▸ **What the task asks**
Copy the rows that start with the line containing "Given: Toggle the Model Info tree pane button" and end with the line containing "Looking at the screenshot, I should point(38,120).", including both of those lines. Leave the pictures out of your copy.

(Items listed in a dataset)
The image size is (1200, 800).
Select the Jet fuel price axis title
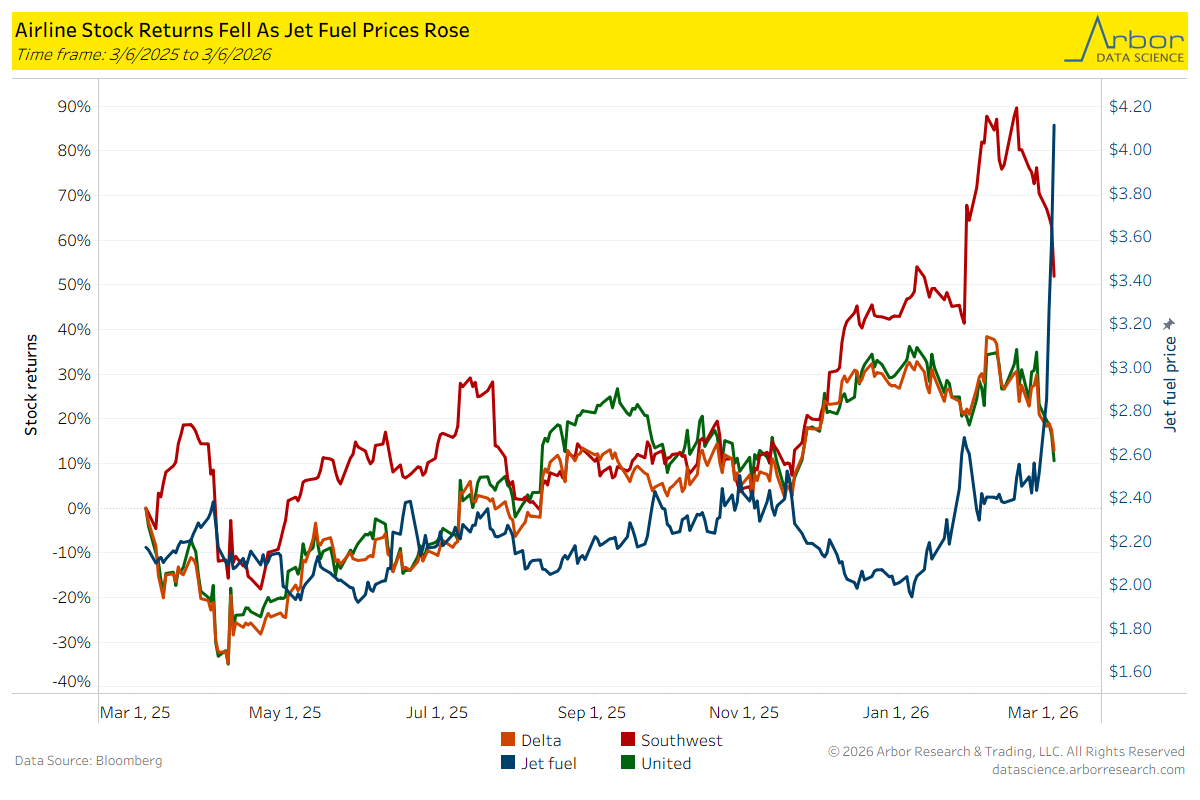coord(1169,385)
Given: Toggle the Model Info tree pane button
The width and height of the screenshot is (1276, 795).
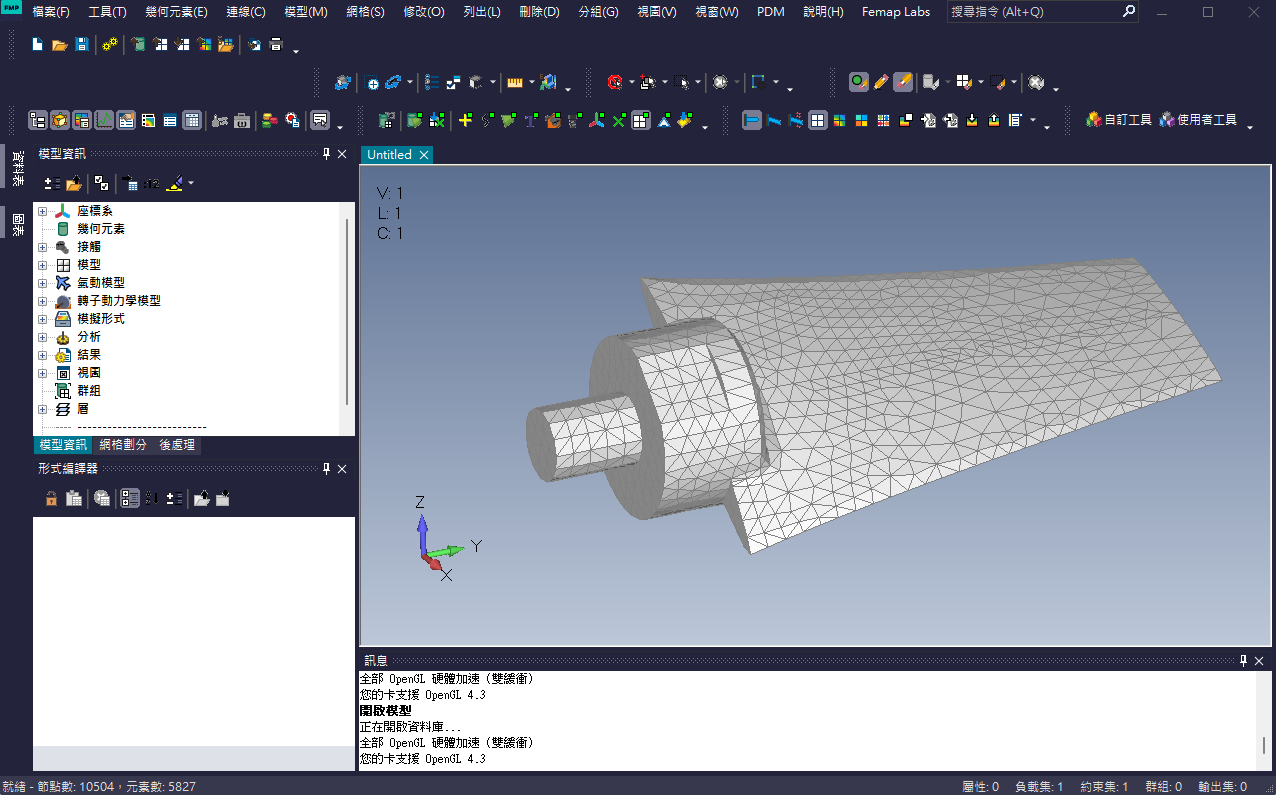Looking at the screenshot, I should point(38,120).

---

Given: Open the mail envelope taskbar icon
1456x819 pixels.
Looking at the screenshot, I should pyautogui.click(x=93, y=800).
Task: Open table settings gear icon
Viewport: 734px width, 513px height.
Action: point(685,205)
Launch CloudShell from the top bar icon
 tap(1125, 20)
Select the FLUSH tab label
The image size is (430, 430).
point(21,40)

▸ **Expected answer**
Given: Toggle the Model Info tree pane button
The width and height of the screenshot is (1276, 795).
Looking at the screenshot, I should point(38,120).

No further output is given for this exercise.